Aconteceu em casa de um fariseu, Simão, à volta de uma grande mesa. Os convidados eram muitos e Jesus era também um deles. A conversa ia animada e a refeição decorria com brilho.
De repente, uma mulher, que toda a gente conhecia da prostituição, entra, e, contra todas as regras, aproxima-se de Jesus, lava-lhe os pés com lágrimas abundantes e unge-os com suprema delicadeza com um perfume precioso.
Todos os olhares, num misto de espanto e incredulidade, de curiosidade e reprovação, se dirigem para Jesus, que não afastou a mulher, correndo o risco da impureza a que a lei o condenava, por admitir ser tocado por tal casta de gente.

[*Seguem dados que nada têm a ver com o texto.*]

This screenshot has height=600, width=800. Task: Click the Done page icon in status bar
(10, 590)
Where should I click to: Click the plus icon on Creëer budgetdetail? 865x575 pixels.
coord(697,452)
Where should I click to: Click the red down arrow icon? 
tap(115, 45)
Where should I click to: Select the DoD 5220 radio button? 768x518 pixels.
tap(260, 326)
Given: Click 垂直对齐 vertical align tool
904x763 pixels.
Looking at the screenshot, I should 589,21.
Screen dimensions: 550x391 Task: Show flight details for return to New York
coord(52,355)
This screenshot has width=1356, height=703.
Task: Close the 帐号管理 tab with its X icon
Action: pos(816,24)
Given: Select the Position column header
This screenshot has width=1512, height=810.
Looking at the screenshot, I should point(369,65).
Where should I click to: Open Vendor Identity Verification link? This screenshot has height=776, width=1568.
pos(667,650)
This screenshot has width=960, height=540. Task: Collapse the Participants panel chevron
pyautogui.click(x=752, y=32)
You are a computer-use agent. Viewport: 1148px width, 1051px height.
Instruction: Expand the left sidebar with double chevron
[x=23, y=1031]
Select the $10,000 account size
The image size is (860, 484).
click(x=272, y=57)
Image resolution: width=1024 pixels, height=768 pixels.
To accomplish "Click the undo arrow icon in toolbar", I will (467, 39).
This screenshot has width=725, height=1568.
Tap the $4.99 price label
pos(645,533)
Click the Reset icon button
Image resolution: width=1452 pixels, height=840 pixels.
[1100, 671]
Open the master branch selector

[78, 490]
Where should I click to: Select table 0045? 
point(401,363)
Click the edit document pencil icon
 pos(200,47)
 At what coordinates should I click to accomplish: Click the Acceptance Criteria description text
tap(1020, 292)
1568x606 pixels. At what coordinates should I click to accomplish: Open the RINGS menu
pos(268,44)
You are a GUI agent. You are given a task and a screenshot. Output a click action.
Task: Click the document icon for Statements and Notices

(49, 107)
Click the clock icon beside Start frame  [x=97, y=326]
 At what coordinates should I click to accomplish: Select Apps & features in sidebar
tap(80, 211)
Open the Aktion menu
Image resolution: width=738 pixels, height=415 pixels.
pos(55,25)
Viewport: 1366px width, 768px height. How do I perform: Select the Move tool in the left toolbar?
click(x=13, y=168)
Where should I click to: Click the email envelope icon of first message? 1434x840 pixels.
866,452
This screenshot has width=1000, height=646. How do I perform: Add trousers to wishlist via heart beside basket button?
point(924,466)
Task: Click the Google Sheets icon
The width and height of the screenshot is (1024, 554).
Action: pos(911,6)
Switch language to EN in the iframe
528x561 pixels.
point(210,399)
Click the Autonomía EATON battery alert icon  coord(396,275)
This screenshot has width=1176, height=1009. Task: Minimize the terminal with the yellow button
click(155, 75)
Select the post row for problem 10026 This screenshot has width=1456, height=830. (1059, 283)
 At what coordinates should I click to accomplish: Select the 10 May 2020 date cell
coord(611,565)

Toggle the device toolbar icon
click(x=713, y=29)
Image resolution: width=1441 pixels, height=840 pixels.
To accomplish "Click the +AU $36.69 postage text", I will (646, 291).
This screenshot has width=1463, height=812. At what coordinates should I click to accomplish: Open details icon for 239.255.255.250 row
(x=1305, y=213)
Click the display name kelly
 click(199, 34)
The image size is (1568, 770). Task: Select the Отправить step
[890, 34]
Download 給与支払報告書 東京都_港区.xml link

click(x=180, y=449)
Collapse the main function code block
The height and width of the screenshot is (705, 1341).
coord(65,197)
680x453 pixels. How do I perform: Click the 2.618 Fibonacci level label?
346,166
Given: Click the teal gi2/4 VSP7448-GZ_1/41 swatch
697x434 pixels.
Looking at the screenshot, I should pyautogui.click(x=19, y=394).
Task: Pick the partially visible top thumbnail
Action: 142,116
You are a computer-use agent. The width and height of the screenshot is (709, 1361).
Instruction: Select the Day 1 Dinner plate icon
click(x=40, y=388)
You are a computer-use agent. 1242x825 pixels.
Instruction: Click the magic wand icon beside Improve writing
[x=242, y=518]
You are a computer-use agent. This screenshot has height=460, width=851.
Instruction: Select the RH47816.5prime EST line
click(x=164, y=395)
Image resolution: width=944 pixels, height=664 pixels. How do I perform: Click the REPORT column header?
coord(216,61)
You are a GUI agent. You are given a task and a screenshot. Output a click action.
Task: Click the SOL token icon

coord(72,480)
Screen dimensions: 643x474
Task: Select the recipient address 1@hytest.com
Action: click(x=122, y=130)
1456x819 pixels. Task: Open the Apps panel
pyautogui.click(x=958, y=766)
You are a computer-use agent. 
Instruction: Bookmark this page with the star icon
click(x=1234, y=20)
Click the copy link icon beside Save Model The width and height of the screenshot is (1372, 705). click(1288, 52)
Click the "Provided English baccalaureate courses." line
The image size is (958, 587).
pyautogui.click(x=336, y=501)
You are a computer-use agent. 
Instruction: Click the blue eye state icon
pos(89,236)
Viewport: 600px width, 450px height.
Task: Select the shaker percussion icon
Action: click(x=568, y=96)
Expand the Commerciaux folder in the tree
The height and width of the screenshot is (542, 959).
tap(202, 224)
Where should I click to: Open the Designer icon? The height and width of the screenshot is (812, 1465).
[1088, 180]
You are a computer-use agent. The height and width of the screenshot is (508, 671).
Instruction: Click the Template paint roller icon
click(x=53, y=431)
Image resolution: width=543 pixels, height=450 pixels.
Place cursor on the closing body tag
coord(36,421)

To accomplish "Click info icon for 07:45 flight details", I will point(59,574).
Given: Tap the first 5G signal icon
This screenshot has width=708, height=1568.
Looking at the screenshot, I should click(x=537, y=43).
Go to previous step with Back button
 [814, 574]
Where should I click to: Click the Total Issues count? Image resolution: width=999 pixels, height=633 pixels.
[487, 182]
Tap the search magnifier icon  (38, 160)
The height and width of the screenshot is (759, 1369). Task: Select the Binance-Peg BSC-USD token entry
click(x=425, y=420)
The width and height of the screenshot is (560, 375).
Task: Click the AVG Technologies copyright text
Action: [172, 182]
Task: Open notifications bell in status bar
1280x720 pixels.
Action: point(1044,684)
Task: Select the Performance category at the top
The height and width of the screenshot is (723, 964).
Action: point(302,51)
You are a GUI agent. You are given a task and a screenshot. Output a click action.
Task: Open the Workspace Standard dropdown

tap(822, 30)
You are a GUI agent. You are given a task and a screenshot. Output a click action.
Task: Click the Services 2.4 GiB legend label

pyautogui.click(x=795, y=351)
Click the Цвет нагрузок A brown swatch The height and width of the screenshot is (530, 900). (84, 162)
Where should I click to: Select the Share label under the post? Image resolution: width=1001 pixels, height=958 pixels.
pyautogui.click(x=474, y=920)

Feliz encontro que proporciona a Jesus a ocasião para revelar que Deus é Bondade e Misericórdia, que não pactua com o pecado mas ama apaixonadamente o pecador, que convida a todos para a Sua mesa e não exclui ninguém, independentemente da raça, do credo ou do sexo.
E ao fariseu, olhos nos olhos, não hesita em discordar da atitude dos que reduzem a santidade e a perfeição ao cumprimento dos preceitos legais, mas são incapazes de compreender a linguagem do amor.
A preocupação do fariseu em querer salvaguardar as aparências de virtude não é de ontem nem só de alguns. Soubéssemos todos tirar as lições tão belas quanto oportunas que Jesus deixa neste encontro e muita coisa mudaria na nossa vida pessoal e comunitária!